A ses pieds, une dame vêtue d'une robe de chambre rouge est agenouillée, presque en transe. Dans le film, elle s'appelle Yvonne, c'est la femme du maire, une notable impérieuse. Dans la vie, elle s'appelle Yvone Maalouf*, c'est une notable de Douma, naguère membre du conseil municipal, remarquée dans une rue de la petite ville lors des repérages. C'est un autre exemple de ces "civils" qui ne savaient pas qu'ils étaient comédiens avant de croiser le chemin de la très efficace organisation de Nadine Labaki.
Devant l'une des deux grosses caméras numériques qui sont placées dans le choeur, un assistant agite un encensoir, pour faire monter jusqu'à l'objectif des fumées qui exacerberont encore l'ambiance mystique de la scène. Aujourd'hui, Nadine Labaki est en costume, elle tient l'un des rôles principaux du film (comme dans Caramel). Elle s'adresse à ses comédiens pendant les prises et les Français de l'équipe technique (le directeur de la photographie Christophe Offenstein, l'ingénieur du son Michel Casang...) qui n'entendent pas l'arabe, ne savent pas toujours si Nadine fait l'actrice ou la réalisatrice. Chaque prise dure très longtemps. Lara Chekerdjian, productrice exécutive libanaise, me fait remarquer "sur un autre tournage, les comédiens demanderaient à partir au bout d'un certain temps. Mais pour la cause de Nadine Labaki, tout le monde est prêt à travailler très tard". Et puis, c'est un bon endroit pour les pratiques ascétiques.

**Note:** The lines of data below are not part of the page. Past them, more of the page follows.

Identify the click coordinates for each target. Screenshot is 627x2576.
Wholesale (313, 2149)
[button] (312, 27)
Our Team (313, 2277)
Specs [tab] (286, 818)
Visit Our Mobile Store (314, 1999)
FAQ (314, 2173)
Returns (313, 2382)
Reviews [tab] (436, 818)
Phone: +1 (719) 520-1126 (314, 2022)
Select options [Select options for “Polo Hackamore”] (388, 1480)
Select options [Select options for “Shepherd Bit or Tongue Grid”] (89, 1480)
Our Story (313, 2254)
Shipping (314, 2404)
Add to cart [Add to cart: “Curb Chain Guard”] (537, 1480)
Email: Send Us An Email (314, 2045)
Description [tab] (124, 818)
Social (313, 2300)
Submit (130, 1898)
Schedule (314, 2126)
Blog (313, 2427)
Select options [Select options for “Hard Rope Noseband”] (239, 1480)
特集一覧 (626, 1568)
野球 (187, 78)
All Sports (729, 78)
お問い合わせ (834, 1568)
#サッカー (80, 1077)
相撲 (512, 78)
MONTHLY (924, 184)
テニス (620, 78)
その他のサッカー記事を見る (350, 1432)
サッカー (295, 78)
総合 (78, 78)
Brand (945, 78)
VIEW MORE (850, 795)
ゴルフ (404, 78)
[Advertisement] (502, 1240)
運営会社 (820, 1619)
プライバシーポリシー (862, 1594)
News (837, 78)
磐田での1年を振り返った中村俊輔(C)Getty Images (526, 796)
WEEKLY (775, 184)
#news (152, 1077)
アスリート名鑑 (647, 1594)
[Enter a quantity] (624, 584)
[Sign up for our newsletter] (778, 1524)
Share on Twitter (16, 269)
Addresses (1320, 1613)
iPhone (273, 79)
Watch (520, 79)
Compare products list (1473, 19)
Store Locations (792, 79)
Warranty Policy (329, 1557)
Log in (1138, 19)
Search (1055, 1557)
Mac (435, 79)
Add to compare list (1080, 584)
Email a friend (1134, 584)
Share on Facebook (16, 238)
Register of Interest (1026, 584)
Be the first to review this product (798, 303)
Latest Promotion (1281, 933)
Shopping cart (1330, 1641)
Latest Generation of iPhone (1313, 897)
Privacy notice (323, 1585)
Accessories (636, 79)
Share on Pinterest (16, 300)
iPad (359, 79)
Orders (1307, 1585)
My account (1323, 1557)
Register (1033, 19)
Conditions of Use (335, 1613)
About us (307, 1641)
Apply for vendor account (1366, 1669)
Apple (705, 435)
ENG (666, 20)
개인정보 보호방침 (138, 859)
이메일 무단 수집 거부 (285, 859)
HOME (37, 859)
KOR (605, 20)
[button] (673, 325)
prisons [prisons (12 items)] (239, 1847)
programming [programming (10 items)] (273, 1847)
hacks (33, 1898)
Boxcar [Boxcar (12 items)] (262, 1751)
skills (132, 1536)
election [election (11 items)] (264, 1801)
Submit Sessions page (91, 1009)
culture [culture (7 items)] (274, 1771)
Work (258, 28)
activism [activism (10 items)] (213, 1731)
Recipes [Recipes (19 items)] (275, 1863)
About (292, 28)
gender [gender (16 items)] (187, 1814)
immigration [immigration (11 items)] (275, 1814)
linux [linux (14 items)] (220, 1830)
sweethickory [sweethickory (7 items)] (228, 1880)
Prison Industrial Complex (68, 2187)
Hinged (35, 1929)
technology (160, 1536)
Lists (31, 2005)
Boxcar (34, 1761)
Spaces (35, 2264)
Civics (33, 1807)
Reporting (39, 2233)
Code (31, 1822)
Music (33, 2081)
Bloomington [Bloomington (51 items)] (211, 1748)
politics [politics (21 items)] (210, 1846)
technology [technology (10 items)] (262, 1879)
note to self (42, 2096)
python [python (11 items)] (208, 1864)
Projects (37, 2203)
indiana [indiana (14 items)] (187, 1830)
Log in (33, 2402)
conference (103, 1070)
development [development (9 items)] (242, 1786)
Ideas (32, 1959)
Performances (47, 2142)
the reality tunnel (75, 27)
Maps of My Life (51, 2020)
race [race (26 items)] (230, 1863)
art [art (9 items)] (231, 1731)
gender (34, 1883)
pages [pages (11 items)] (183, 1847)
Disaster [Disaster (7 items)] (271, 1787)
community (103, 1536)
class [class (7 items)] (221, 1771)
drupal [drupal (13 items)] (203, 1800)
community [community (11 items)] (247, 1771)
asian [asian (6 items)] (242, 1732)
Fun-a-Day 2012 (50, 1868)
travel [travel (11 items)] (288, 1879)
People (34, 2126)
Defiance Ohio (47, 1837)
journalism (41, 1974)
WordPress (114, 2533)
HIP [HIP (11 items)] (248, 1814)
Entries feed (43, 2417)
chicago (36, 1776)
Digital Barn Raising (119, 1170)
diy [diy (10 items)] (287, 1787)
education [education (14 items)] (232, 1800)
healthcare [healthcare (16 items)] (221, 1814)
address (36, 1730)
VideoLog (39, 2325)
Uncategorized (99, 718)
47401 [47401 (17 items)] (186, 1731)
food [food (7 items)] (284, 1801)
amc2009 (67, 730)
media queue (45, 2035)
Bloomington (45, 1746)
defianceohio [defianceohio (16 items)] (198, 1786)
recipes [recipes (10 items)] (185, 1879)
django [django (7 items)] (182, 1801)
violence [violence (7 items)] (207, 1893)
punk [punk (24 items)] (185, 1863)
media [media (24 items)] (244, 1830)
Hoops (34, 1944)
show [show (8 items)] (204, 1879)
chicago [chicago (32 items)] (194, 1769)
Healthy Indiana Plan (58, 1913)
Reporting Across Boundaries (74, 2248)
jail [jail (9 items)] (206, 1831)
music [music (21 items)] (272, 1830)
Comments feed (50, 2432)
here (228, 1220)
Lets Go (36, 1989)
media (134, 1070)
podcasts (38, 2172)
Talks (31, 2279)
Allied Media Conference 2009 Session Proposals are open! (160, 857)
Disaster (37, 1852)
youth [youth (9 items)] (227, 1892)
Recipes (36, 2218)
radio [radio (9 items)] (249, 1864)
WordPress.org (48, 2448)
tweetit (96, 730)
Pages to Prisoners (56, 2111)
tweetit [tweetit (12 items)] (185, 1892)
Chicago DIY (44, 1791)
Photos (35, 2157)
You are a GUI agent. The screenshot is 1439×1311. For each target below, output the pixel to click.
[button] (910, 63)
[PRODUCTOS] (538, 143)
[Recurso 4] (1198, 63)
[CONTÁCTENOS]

Post scriptum: voici une image du jeune comédien Mustapha Sakka qui m'a impressionné hier.
PPS: le tournage s'achève dans dix jours. Le film sera terminé au printemps 2011; il sortira dans les mois qui suivent.
* et non pas Anjo Rihane comme je l'avais écrit. Le personnage que joue cette dernière - l'une des rares comédiennes professionnelles de la distribution - s'appelle Fatmeh. Toutes mes excuses aux intéressées. Pour tout avouer j'ai aussi corrigé le nom du directeur de la photo et rajouté celui du troisième scénariste que j'avais oublié.